И, действительно, язык жестоко мстит за насилие над собой, за то, что в него искусственно вводят не народом-языкотворцем созданные слова и фразы, не выношенные в глубинах народного сознания и не являющиеся плотью от плоти его. «Нет в них души», – сказал бы великий русский языковед П. Потебня, нет в них следов неутомимого труда всего народа, добавим мы, следуя проникновенным словам классика русской литературы В. Короленко:
«Слово – это не игрушечный шар, летящий по ветру. Это орудие работы: оно должно подымать за собой известную тяжесть. И только по тому, сколько оно захватывает и подымает за собой чужого настроения, – мы оцениваем его значение и силу».

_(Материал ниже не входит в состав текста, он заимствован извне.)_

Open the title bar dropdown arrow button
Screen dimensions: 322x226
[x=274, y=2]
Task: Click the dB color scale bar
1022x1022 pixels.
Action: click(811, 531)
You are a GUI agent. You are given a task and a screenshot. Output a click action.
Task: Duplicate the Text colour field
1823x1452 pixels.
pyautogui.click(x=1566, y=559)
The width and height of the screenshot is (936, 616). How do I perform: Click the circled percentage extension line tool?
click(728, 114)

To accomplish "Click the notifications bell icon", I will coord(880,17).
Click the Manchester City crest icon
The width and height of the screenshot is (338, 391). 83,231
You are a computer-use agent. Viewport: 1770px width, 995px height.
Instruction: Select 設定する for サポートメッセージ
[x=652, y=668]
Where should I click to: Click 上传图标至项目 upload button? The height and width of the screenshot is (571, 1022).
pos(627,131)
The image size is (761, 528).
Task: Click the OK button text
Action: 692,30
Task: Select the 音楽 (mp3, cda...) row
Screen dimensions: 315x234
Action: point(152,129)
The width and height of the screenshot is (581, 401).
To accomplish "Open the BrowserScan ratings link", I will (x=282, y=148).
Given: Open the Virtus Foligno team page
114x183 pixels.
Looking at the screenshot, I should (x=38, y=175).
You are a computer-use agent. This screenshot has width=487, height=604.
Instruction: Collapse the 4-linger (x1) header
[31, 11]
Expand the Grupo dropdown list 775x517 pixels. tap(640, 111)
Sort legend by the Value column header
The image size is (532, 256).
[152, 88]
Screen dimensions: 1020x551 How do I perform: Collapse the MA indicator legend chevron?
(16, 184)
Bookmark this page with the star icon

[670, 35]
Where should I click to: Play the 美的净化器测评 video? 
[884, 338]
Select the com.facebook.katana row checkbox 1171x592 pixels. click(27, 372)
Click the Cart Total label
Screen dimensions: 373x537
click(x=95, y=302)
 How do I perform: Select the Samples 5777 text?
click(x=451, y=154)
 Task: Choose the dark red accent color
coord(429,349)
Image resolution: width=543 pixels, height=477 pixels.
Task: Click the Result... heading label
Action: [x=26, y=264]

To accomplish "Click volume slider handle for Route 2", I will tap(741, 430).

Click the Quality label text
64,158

Советская речь именно и не обладает этой весомостью, о чем убедительно свидетельствует уже упоминавшийся М. Слободской в своих сатирических стихах (цит. по Новому Русскому Слову, 30 янв. 1951):
Слова пусты – без веса, без нагрузки,
Приходят и уходят налегке -
Оратор говорит хоть и по-русски,
Но всё же не на русском языке.
У речи нет ни формы, ни обличья,
Словарь – по пальцам можно перечесть,
Не «нету», а «отсутствует наличье»,
«Фактически имеем», а не «есть».
Он скажет не «сейчас», а «на сегодня»,
Не «двое», а «в количестве до двух»…
В своей очень интересной работе «Живое и мертвое слово» Л. Ржевский на вопрос, перестал ли русский язык быть «великим и могучим», справедливо отвечает:
«Великим и могучим – нет, не перестал. Не успеет перестать. Будем надеяться, что никогда не перестанет, но он перестал быть свободным. И от этого все качества. Последствия этого катастрофичны». (Грани, № 5, 1949, стр. 63).
Далее автор, не переоценивая засоряющую роль вульгаризмов и даже проявляя к ним излишнюю терпимость, несколько консервативно подходит к оценке многих, мы бы сказали, полезных неологизмов в русском языке советского периода.
Зато нельзя не согласиться с его утверждением, что «…несвободный язык истощается, как река в засуху – вширь и вглубь. Словарь хиреет не только за счет сдачи в архив некоторых словарных рядов, – оскудевают лексико-семантические комплексы, беднеет синонимика языка. Я хочу сказать, что вторым тягчайшим следствием давления на мысль и слово является страшная шаблонизация речи». (Там же, стр. 64-65).